The CON position states that the foundation of high-quality care of patients with glomerular disease should be based on a comprehensive clinical assessment, adherence to best practice guidelines and also full leverage of current clinically available biomarkers. We have outlined these principles in our statements as the base on which all current research has to start. We stress that when assessing any new biomarker, the evaluation should begin by ‘barking at the right tree’, namely comparison against the current ‘gold’ standard clinical biomarkers, including renal pathology, serum creatinine and urine protein. Certainly, these benchmarks together with careful clinical assessments have been guiding us towards successful management in some of our patients, but there are too many cases where our standard assessment tools are less than ‘golden’ and fail us and our patients.
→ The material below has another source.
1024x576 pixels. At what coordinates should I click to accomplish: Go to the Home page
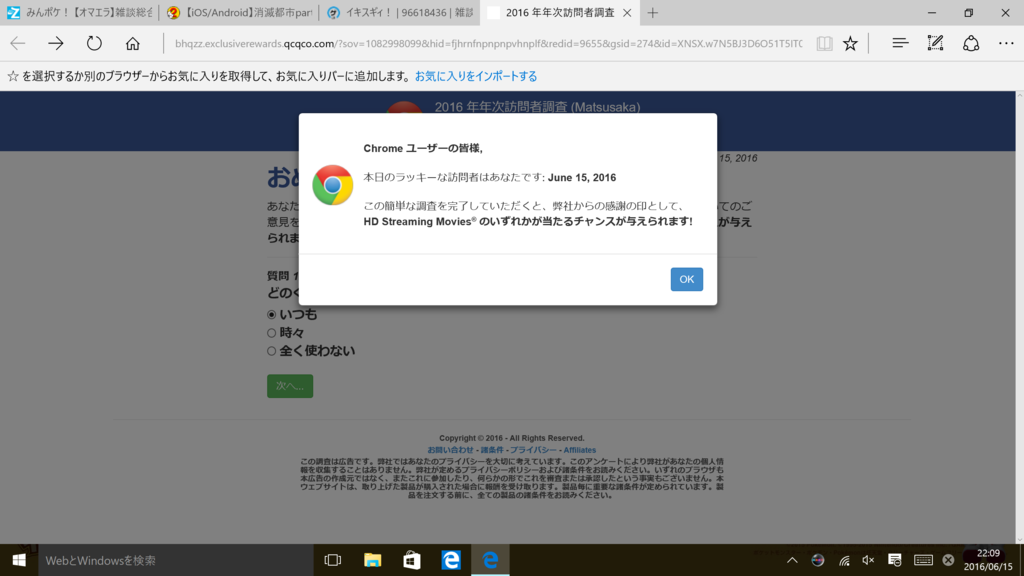pyautogui.click(x=132, y=43)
We need to do better, i.e. we need to be able to provide the right treatment for the right patient at the right time. Marked heterogeneity of prognosis and response to therapy exists in glomerular disease, even amongst patients with a shared renal pathological diagnoses, such as ‘primary FSGS’ or ‘diabetic nephropathy’. The many failed trials in these diseases are a testament to our inability to find and test the right drug in the right patient. The tools guiding future clinical management most likely will continue to include histology, established laboratory parameters and clinical judgment. But we have to expand our vision to identify the molecular pathway destroying nephrons in our patients and target them with the potent therapies currently emerging.